Here, we encountered a limitation. Titan’s built-in indexing mechanism is limited to exact-match searches, and we wanted to allow our users more than that. We wanted our users to be able to search for entities that includes, starts-with or ends-with user-provided strings.

In a search for a better solution, we found out that Titan also enables integration with third-party indexing engines, such as Elasticsearch.
That sounded like a pretty good direction. But wait a minute… If all of our data has to be searchable, and we are using an external indexing engine, that means that the entire data has to be stored twice — one time on Titan backend (which is HBase), and another time on Elasticsearch.

So, we though to ourselves… Why not use Elasticsearch as a Graph Database?

Why Elasticsearch?

Elasticsearch is a search engine that operates on JSON documents.
It is a mature open-source project, and it does not require any special hardware or setup — it works out-of-the-box.
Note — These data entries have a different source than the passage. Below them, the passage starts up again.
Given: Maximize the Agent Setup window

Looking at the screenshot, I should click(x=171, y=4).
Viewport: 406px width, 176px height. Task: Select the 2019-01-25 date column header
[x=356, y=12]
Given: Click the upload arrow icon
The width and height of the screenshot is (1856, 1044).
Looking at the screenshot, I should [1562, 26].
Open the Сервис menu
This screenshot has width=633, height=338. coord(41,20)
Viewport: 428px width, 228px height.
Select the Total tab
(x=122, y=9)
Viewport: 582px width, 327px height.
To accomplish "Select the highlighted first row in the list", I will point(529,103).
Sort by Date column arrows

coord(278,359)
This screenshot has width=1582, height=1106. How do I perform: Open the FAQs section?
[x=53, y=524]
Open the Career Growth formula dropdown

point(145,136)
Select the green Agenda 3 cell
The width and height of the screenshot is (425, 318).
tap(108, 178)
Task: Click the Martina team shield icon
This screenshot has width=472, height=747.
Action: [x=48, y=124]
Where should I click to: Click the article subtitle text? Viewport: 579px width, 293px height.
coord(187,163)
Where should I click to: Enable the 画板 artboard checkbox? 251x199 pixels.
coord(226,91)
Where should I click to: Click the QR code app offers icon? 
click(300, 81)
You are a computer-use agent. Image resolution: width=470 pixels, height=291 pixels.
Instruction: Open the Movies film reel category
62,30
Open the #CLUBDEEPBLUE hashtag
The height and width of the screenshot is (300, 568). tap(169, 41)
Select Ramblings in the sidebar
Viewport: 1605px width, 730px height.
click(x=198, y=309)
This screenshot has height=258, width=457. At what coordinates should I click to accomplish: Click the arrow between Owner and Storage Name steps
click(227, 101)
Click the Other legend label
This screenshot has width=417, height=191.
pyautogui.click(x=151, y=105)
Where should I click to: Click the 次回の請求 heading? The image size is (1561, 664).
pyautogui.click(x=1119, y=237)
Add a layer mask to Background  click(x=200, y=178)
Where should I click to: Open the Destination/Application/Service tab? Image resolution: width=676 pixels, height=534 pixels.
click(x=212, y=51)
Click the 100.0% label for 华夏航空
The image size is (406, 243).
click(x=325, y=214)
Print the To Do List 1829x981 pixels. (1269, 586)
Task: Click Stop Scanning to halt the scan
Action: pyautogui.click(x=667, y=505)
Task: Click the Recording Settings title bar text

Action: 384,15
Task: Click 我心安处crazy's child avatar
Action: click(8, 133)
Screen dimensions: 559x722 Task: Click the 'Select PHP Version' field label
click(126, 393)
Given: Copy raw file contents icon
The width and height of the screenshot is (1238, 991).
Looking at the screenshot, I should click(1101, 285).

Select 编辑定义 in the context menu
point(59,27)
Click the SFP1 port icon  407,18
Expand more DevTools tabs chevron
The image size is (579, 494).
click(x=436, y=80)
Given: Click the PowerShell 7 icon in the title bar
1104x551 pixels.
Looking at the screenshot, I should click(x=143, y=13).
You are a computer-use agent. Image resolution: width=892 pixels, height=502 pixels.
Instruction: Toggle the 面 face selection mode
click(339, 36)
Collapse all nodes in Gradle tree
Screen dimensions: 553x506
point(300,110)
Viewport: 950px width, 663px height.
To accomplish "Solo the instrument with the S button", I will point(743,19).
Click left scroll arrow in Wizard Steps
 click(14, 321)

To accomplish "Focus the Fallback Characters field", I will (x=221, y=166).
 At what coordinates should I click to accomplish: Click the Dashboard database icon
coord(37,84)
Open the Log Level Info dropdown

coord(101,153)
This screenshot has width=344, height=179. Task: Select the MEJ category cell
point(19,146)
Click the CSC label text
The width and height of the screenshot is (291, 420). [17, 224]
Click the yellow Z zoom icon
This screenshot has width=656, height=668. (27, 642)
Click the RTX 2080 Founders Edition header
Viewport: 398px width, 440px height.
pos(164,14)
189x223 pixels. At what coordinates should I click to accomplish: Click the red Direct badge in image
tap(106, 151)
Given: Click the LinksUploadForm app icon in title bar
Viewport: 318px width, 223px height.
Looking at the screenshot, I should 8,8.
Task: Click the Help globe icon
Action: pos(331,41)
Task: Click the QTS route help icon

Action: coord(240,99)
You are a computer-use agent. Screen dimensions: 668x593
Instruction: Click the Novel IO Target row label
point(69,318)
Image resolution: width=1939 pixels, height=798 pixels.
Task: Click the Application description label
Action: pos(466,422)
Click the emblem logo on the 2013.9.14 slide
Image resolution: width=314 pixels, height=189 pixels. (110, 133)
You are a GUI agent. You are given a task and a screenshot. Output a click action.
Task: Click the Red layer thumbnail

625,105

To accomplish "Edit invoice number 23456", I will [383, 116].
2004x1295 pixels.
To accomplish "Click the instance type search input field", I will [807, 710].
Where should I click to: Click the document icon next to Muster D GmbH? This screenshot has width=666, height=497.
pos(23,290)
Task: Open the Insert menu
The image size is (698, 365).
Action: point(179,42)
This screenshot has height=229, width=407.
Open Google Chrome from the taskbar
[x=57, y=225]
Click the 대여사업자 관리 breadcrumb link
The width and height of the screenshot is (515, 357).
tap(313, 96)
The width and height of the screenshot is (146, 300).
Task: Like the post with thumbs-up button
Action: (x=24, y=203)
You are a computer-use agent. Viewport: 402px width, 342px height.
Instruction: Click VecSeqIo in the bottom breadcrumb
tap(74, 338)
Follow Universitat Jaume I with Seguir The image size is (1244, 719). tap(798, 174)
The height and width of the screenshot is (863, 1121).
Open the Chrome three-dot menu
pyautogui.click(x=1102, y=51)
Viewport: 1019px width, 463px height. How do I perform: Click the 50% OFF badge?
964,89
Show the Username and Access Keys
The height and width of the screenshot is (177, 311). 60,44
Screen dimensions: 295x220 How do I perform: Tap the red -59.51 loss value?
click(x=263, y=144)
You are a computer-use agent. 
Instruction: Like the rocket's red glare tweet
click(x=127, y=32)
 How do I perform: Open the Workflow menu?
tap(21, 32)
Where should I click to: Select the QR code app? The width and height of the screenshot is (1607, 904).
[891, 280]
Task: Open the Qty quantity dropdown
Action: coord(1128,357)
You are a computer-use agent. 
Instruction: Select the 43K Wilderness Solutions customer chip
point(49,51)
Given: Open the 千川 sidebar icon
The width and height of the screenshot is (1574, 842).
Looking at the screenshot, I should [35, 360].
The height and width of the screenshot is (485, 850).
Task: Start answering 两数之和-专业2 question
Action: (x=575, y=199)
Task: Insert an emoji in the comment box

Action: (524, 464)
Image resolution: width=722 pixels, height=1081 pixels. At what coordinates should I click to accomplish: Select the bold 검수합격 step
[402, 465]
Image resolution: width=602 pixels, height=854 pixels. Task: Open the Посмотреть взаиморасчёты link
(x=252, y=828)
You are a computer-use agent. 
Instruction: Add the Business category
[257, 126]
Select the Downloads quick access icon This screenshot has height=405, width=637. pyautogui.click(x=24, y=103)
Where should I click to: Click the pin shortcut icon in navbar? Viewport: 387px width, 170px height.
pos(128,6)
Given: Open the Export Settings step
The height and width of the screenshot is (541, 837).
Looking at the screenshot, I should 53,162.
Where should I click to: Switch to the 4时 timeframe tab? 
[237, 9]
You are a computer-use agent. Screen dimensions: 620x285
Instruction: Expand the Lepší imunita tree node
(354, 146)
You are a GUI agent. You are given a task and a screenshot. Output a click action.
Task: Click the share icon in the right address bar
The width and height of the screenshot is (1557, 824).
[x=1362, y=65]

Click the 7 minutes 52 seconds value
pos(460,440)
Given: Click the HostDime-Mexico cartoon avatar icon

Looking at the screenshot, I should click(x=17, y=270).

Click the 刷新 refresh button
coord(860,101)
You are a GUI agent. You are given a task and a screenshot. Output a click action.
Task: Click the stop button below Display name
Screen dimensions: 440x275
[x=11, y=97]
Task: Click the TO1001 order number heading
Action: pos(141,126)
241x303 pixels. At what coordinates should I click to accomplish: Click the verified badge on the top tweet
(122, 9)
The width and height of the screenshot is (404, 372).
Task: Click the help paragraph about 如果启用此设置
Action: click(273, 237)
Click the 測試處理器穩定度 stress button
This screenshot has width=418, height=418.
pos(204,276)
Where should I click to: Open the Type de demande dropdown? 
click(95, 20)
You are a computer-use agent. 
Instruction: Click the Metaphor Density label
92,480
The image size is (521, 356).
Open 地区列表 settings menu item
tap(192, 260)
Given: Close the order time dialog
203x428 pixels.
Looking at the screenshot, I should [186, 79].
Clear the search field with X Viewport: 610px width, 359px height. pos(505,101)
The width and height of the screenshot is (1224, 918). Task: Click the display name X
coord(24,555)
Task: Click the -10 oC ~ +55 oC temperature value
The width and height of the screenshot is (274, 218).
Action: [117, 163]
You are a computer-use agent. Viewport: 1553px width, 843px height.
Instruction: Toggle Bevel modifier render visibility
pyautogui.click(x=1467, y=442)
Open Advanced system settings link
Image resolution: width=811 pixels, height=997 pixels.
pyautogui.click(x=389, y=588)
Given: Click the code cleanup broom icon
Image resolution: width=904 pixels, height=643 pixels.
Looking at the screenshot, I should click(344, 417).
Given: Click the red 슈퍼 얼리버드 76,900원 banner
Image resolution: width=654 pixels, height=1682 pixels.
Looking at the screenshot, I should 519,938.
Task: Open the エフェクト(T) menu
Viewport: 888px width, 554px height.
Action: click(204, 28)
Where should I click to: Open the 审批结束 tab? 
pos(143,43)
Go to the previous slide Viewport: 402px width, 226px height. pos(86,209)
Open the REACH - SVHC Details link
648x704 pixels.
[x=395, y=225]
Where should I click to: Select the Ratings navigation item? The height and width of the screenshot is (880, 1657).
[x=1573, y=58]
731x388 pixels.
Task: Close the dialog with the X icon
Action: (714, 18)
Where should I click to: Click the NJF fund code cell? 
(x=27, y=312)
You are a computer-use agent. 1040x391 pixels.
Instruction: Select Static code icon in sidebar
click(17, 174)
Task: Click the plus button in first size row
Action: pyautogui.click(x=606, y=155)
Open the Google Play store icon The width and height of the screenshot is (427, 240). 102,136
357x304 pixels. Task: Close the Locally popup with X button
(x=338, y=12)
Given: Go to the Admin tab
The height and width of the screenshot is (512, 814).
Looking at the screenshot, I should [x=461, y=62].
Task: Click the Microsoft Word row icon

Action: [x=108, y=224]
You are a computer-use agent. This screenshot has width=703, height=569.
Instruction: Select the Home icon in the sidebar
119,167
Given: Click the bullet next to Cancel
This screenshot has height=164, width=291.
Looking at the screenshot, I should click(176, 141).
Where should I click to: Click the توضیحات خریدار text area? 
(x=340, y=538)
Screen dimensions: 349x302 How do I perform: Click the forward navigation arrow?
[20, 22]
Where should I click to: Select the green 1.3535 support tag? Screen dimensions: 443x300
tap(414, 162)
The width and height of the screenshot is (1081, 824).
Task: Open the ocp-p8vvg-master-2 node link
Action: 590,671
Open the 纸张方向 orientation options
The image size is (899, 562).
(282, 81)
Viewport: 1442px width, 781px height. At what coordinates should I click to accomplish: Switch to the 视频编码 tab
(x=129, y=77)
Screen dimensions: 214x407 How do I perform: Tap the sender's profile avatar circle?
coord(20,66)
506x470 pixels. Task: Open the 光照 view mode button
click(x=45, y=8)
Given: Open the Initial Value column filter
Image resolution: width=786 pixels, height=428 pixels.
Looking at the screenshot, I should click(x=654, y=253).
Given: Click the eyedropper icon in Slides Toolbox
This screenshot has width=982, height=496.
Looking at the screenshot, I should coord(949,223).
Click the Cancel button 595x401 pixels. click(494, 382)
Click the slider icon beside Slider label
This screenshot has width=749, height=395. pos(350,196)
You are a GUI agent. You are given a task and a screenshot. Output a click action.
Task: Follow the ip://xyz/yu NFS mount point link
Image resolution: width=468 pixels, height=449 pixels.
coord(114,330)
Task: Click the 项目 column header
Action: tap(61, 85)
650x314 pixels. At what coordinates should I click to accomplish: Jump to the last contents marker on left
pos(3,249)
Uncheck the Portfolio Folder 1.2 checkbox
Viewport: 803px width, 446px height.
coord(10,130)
Elasticsearch can be easily scaled horizontally without any downtime.
It is easy to use using an intuitive REST API.

Advantages

  • Search: As mentioned earlier, using Elasticsearch for storing our data will make data searchable. We will be able to leverage ES features such as string contains, regular-expressions, splitting strings into words etc.
  • Deletion: ES enables deletion of massive amount of documents, a feature that is missing in Titan — Titan does not enable you to remove hundreds of millions of edges or documents using a query.
  • Partition: ES stores documents on Indices — as an abstraction, theses are containers of documents. This feature can be leveraged to partition the edges/vertices on the graph — for example, we can create 3 different indices, each of them will store different types of edges. Then you can make ES search (or delete) only data residing in specific indices, and not on others. This is something you cannot do with Titan.
  • OLAP: If you store your data on ES, you immediately enjoy the ability to process your data using Spark or MapReduce (using Elasticsearch-Hadoop). To be precise — Spark is also supported by Titan (using SparkGraphComputer), but this functionality operates very slowly using Titan.

Disadvantages

  • Graph query language: Since its originally not a Graph Database, ES does not support any graph query language, while Titan supports Gremlin for queries. That means that each query has to be modeled as a ES query, something that can be sometimes difficult. It also possible to implement or use a library that converts a graph-query into an ES query, such as Unipop.
  • Maximal sizes: As mentioned earlier, data on ES is stored on indices. Each ES index consists of one or more shards.
    As a rule of a thumb — a shards with more documents will operate slower. That means that you want to limit the number of documents stored in each shard, making each of your indices have an upper limit of documents.
    With that in mind, you must plan your indices so they will be suitable for the volumes of documents that you have to store. If you don’t plan it ahead, your system might suffer from slowness.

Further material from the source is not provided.